:: Extrait

Avec l’aide d’experts, Terre & Fils Investissement s’est penché sur la nécessité de faire de l’entrepreneuriat de savoir-faire, un enjeu clé de cette renaissance. Découvrez notre mini série en trois épisodes.
Après plusieurs décennies de désindustrialisation, la France connaît une nouvelle dynamique industrielle portée par les pouvoirs publics et les acteurs privés, et soutenue par une évolution des tendances en matière de consommation. Les entreprises patrimoniales et les professionnels du savoir-faire en général ont un rôle important à jouer dans ces transformations, notamment à l’échelle locale. Pour pérenniser leurs activités, ces structures ont des attentes fortes en termes de financement. Et elles vont devoir relever des défis sur le plan de l’innovation, notamment repenser leurs modèles de gouvernance, répondre aux enjeux climatiques et faire évoluer leurs cultures managériales. Avec l’aide d’experts, Terre & Fils s’est penché sur la nécessité de faire de l’entrepreneuriat de savoir-faire, un enjeu clé de cette renaissance. Découvrez notre mini série en trois épisodes.
Affaiblie par les grandes vagues de délocalisations, la production française regagne de la vitalité grâce à des initiatives de localisation et de relocalisation. Une mutation qui se joue aussi dans les territoires, lesquels apparaissent désormais comme de puissants leviers de développement dans une France pourtant historiquement très centralisée. Cette réorganisation des forces productives, que certains comparent au Mittelstand allemand, est une formidable opportunité pour les manufactures de savoir-faire.

::::

Consigne >>
D'après l'extrait, à quoi certains comparent-ils la réorganisation des forces productives françaises ?

:: Jeu de données

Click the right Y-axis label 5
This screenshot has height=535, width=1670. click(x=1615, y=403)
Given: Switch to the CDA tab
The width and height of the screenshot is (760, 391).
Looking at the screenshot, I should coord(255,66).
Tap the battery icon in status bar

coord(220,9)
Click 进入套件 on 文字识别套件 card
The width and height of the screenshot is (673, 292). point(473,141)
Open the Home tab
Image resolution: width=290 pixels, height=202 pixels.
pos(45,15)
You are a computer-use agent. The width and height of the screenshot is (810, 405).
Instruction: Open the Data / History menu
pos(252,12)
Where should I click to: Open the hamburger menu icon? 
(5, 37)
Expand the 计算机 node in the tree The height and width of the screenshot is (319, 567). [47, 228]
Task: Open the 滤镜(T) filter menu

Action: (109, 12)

::::

Réponse >>
Au Mittelstand allemand.